Whole-cell biosensors are bacterial strains designed for the detection of physical, chemical and/or biological signals. In these biosensors, a natural regulatory circuit (promoter and/or transcriptional regulator) is fused with a promoterless gene coding for an output signal that can be detected, calibrated and interpreted. Whole-cell biosensors respond to bioavailable chemicals and nutrients, and are easily exposed to microscale heterogeneities and gradients such as those prevailing in soil and rhizosphere environments. Therefore, whole-cell biosensors represent a powerful first-line screening for soil perturbations induced by GM crops. Since it is not feasible to monitor all microbial components of soil ecosystems for their responsiveness to a GM crop, this project focuses on the identification of key bacterial species involved in the disease suppression function of soils. The development of a generic set of biosensors will be accomplished by i) exploiting current knowledge of specific antagonistic bacterial species and traits, and ii) identifying novel bacterial species involved in the disease suppression function of soils. The first generation of biosensors will comprise members of the bacterial genera Pseudomonas and Bacillus. Antagonistic strains of these beneficial bacteria represent excellent microbial indicators for monitoring the effects of GM crops on soil health because they occur in physically and chemically diverse soils, are distributed worldwide and can be found on roots of multiple agricultural crops as well as on native plant species. In this project, we will also identify novel bacterial species involved in the disease suppression function of soils by employing a cultivation-independent approach, involving a combination of suppression subtractive hybridization and microarray-based community profiling. This approach has never been adopted for identifying bacterial species that are unique or highly enriched in suppressive soils and will significantly expand the fundamental knowledge on microorganisms and mechanisms involved in the disease suppression function of soils.

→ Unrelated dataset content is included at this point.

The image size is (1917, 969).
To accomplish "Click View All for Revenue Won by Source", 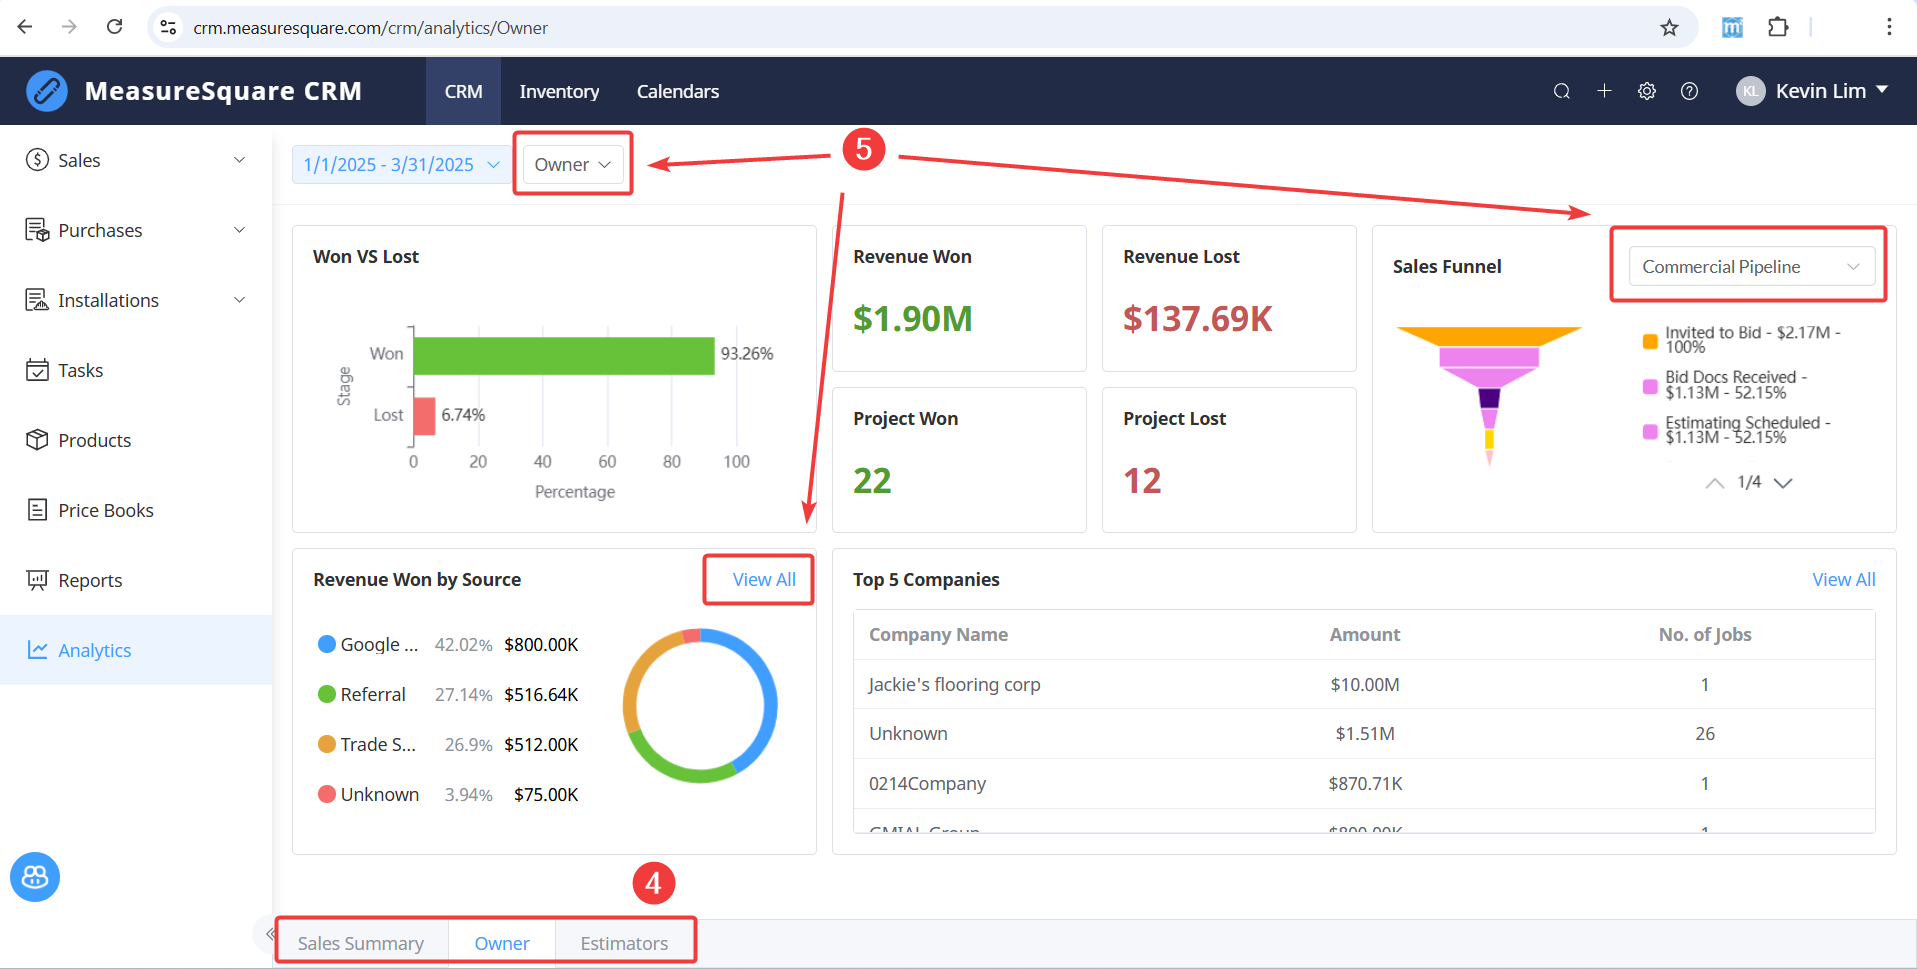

To investigate the responsiveness of the developed whole-cell biosensors to soil and rhizosphere perturbations, proof-of-principle experiments will be conducted with oats and oat mutants in which the production of antimicrobial compounds in the rhizosphere is disrupted. To link the responses of the whole-cell biosensors with changes in soil health, quantitative dose-response relationships will be established that couple population densities and gene expression of the bacterial biosensors with the level of pathogen control. This simultaneous assessment of both population density and gene expression of the biosensors is easy and fast, and provides quantitative tools for public and private sectors to predict soil health. The generic biosensors developed in this project will be applicable to any crop and soil type, and thus are very suitable as an early warning and support tool in risk assessment studies with any transgenic crop, including those yet to be developed.